The updated design shown last night eliminates the Levain name from the mural, and also the Levain-style cookie images that were included in the first iteration, replacing them with other kinds of more generic baked goods. Other mural elements, depicting iconic locations on and near Larchmont Blvd., remain as they appeared in the original presentation on Tuesday.
After seeing the new design, Hancock Park resident David Trainer (who’s also a member of the GWNC Land Use Committee but was not representing the group at last night’s meeting), said he appreciated Levain’s responsiveness. “You’re way ahead of the game,” Trainer said of the new design presented last night. “I think it’s fabulous.”
Patricia Carroll, who owns a business on the northern part of Larchmont Blvd. (and was another GWNC Land Use Committee speaking solely on her own behalf at last night’s meeting), thanked the Levain representatives, Lorna Sommerville and Kirsten Bunger, for the updated images…and asked some further questions about the maintenance of the mural, including potential graffiti removal.
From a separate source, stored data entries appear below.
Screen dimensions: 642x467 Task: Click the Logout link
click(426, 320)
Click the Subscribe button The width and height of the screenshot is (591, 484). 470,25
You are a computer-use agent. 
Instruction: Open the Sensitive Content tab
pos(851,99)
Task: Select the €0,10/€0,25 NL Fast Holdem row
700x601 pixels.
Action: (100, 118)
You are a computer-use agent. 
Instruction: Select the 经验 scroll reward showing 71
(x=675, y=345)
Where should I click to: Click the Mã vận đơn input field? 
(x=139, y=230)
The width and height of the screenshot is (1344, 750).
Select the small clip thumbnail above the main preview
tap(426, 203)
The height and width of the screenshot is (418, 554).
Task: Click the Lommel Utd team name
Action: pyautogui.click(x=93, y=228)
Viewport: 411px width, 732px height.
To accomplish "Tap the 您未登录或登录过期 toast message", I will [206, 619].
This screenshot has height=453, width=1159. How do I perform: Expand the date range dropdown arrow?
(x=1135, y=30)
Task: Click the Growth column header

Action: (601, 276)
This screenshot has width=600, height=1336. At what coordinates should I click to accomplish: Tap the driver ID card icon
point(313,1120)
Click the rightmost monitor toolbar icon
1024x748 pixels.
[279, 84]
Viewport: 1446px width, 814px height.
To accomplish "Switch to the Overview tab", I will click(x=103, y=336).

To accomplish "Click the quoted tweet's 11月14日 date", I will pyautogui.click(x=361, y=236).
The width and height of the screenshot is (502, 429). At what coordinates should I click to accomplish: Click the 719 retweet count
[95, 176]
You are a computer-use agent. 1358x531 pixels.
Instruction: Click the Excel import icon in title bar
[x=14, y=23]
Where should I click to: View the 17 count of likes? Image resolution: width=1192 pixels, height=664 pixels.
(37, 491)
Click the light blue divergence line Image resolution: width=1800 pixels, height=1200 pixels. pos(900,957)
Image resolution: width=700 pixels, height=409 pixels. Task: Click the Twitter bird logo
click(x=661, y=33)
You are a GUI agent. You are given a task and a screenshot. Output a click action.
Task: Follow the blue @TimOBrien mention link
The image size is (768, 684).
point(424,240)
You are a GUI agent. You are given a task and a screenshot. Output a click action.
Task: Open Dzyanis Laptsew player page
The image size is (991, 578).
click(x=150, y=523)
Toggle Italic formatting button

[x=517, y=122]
Sommerville said an anti-graffiti paint would be used, and Bunger said there would also likely be some sort of clear coat over the paint, which would allow it to be power-washed to remove graffiti.
In addition, said Sommerville, there is a metal guard rail between the parking area near the mural and the wall where it will be painted, so that will also help protect the finished artwork from physical damage.
Finally, Marissa Levin, an architect who lives in Windsor Square, said she thinks the mural will be good for the area – “so much better” than the blank wall that’s there now.
Bunger said the next step among several remaining in the mural’s approval process will be reporting back to the Department of Cultural Affairs, which oversees permitting under the city’s Mural Ordinance. Based on discussion at Tuesday’s Land Use Committee meeting, it’s also likely that the full Greater Wilshire Neighborhood Council will vote on whether or not to support the project at its next meeting.
Finally, regarding timelines, Sommerville said Levain Bakery is still scheduled to open in June, and she hopes the mural, which will be hand-painted, can be completed before the opening.